Visible but imperceivable
Research Opportunities
Summary
As AI-generated content becomes ever more common in our digital world, the challenge of differentiating between human- and AI- produced images rises both in importance and difficulty. Previously, this has been done using image watermarking and steganography which have been used as a way of embedding within the pixels details of an image’s history or context. Traditionally, steganography techniques have balanced robustness and visibility. Actively changing the visible content of an image has been seen to be undesirable for a variety of reasons. However, the less visible a watermark is, the more prone it tends to be against removal attacks such as compression or transformation, or even just accidental removal. Compression methods tend to target biological, bottom-up weaknesses in the human visual system, thus removing redundancies in the images that human eyes cannot see, and subsequently removing any watermarks or steganography content hidden within these features. At the same time, optical illusions demonstrate that humans commonly have some cognitive and perceptual weaknesses that render them blind to some image effects.
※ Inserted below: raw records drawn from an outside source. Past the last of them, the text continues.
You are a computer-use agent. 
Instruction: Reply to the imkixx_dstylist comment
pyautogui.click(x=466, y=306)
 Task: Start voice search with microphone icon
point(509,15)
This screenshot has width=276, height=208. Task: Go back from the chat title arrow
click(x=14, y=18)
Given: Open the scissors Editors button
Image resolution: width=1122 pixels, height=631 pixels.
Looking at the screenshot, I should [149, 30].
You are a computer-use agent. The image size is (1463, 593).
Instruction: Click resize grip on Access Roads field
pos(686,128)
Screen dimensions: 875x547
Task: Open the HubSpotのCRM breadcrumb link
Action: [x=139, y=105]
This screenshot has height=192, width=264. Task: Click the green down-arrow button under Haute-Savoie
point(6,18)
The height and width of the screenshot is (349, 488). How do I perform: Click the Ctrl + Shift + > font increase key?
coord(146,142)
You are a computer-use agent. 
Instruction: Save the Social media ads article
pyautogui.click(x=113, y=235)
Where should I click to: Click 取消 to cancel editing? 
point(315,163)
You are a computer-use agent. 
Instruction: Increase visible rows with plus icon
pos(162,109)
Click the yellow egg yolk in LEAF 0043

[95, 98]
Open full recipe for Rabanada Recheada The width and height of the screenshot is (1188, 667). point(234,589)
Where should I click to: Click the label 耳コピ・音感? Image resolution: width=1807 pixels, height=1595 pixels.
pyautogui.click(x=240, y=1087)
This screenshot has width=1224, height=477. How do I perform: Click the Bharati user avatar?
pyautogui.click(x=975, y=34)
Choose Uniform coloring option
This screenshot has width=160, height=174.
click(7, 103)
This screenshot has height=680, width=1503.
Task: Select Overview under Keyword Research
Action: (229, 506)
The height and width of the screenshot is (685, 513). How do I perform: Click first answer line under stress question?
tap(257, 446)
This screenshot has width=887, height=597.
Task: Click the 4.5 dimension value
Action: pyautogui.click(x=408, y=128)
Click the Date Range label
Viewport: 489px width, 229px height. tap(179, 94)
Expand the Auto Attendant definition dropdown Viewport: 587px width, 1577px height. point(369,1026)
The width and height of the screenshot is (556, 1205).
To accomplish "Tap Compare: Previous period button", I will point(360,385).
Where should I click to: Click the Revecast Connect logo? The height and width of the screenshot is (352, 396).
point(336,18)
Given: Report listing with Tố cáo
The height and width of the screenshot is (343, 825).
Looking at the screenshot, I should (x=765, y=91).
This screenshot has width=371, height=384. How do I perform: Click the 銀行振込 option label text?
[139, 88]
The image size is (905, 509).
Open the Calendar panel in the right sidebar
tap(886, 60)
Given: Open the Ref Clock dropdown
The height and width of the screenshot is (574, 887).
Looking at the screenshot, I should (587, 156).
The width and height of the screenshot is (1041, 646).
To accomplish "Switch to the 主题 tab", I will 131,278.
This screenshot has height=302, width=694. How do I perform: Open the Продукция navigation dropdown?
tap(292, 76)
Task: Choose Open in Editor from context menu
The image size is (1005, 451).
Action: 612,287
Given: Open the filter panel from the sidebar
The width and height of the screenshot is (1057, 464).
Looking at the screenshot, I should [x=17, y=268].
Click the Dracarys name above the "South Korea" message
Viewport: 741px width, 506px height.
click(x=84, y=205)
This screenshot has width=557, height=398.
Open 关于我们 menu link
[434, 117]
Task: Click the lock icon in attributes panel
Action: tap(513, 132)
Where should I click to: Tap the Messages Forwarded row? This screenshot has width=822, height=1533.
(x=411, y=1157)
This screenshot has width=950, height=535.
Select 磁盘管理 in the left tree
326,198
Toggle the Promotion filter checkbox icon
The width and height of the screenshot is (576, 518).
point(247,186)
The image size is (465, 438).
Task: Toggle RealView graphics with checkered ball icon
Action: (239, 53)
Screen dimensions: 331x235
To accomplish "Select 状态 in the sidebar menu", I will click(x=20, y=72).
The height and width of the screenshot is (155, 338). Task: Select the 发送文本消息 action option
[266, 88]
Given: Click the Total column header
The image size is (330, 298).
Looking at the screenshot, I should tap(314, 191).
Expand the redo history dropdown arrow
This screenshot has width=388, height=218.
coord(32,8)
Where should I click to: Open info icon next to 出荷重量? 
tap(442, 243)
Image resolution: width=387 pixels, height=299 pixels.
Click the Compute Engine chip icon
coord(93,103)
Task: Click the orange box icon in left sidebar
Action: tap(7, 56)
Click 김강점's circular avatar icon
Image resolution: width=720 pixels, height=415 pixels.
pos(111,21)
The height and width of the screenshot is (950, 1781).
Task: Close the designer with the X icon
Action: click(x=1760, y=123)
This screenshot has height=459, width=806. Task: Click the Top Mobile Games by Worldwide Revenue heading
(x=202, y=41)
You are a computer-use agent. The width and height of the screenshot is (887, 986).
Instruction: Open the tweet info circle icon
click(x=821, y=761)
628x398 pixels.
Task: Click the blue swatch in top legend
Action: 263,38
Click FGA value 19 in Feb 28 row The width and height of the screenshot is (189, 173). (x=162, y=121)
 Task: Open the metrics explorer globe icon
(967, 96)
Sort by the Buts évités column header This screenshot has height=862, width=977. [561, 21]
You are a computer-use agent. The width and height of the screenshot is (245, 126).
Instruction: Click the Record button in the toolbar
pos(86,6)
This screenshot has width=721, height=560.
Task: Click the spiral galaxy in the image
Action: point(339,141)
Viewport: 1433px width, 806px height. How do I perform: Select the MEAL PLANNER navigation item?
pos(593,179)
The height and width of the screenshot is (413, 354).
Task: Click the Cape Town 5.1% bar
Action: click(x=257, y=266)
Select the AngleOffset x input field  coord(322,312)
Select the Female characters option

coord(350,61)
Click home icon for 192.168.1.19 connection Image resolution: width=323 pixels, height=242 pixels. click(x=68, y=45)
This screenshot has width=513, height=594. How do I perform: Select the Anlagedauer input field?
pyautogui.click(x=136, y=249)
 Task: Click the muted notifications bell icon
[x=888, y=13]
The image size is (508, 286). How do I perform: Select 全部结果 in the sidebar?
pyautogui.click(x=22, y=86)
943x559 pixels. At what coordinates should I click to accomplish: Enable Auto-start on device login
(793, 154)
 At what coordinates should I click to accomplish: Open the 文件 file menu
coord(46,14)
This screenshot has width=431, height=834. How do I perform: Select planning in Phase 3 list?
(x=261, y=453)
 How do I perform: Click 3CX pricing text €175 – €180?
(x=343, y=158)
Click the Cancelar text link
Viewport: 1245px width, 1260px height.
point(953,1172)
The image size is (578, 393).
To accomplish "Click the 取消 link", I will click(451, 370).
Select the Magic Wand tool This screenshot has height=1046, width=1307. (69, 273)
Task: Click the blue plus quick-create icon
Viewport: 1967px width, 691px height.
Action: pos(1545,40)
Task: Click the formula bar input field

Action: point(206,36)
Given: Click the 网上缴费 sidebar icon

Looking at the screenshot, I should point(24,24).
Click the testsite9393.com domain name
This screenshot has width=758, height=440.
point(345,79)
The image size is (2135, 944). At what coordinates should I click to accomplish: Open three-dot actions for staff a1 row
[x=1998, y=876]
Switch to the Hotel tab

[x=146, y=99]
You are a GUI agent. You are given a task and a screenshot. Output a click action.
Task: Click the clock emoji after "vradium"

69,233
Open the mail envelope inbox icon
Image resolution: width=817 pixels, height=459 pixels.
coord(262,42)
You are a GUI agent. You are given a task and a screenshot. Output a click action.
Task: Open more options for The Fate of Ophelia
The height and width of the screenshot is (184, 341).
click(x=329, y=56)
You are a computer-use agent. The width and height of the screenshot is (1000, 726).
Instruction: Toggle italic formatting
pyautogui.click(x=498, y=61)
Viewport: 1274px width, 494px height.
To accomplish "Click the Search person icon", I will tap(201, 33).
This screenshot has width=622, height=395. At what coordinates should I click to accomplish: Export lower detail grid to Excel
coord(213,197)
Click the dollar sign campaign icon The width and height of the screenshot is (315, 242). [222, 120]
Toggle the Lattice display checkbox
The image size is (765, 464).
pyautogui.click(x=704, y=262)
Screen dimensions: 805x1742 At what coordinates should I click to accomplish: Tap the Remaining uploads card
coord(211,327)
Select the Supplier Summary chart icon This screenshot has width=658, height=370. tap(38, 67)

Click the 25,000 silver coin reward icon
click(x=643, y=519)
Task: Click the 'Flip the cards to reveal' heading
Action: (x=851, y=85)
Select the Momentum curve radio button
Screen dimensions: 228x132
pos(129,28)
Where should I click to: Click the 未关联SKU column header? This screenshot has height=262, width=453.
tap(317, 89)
Examples include gradual change blindness (“The Changing Room Illusion” by Michael Cohen) and differences in image saliency and selective attention, including that related to top-down processing and ambigrams.
Aim
To create a methodology and variety of techniques that will produce robust watermarks for images/videos by making watermarks that are easily visible/detectable with the naked eye if there is prior knowledge of their existence, but otherwise imperceptible to the casual viewer.
Objectives
- To explore and critically analyse what facets of human vision and cognition contribute to an image or image transform being perceivable or imperceivable.
- To produce and a visible-yet-imperceivable watermarking methodology for digital images and a subsequent reliable computer vision/machine learning classification/detection method for the presence of such watermarks. The limits of the methodology should be examined as it may be unlikely that a completely imperceivable yet visible watermark exists.
- To evaluate the robustness of the novel watermarking methods against common removal attacks and/or image processing techniques that disrupt watermarks (e.g. rebroadcast attacks, affine transforms, targeted compression)
- To investigate the relationship between image content and context to imperceivable watermarks i.e. how does the watermark have to change to adapt to different types of images and different contexts such as photographs, artwork, medical images etc.
Candidates
Candidates should have some knowledge of digital image creation/processing, either using existing image editing/generation tools (e.g. Adobe suite, StableDiffusion etc.) or programmatically (e.g. Python, OpenCV). Familiarity with computer vision techniques as well as a background in machine learning would be considered an advantage (e.g. TensorFlow, Keras). The project is also likely to involve user studies in order to quantify perception of proposed watermarking methods.